I can't believe this is legitimate... are we sure it's legitimate????
If a "black" quaker is in actuality a mauve quaker, then the short answer is "yes"... you would need a quaker with the blue mutation, the grey factor, then double factor dark! That is, a bird with, at minimum, "5" mutations, maybe 6. (split between both chromosomes - two blue to be visual, 2 dark to be, well, dark!, and depending on grey mutation - 1 to 2 of those! depends on if mutation is recessive or dominant)

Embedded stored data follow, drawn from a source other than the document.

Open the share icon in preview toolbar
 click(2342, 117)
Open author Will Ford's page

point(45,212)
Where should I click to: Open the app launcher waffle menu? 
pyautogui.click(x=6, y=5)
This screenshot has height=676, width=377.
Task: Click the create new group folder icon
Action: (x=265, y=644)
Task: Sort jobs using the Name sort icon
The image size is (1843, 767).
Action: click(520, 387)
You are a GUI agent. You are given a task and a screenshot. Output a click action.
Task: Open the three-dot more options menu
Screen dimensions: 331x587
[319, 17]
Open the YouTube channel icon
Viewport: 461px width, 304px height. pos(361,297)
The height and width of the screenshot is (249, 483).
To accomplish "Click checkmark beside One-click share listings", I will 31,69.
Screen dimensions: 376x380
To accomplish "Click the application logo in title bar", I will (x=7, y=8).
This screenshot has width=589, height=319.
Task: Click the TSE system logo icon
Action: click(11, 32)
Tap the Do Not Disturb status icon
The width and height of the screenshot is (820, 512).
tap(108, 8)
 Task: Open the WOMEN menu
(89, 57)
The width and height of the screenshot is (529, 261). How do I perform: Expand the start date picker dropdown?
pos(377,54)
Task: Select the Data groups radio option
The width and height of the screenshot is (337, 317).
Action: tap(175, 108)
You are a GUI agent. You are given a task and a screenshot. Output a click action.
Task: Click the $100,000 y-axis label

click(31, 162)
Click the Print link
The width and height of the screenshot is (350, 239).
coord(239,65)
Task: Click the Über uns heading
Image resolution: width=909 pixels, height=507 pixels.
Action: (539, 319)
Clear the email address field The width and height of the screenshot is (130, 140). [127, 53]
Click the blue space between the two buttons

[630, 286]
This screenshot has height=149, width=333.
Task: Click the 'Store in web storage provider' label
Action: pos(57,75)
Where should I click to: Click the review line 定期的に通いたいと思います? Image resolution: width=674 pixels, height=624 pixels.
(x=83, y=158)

As far as I can tell, and I could be wrong, but this is a pallid grey... there is no way you are going to get a black quaker from him/her any time soon! Or ever! Not to say you can't use that bird's genetics to eventually produce a black chick after at least a couple of generations, but that bird in particular can't produce a black chick. That quaker would need a dark factor and would need to be paired with another quaker that is visually or split grey (as I understand it, grey in the USA is recessive), visually or split blue and also carries at least one dark factor. If a white quaker isn't also grey and dark factor, you will not get black chicks...
In short, $2k might be too much of an asking price for the bird.... and based on their website, you aren't even guaranteed the bird pictured.... which doesn't look to be in good feather anyway.
Perhaps I'm wrong... I don't really follow quaker mutations nor prices.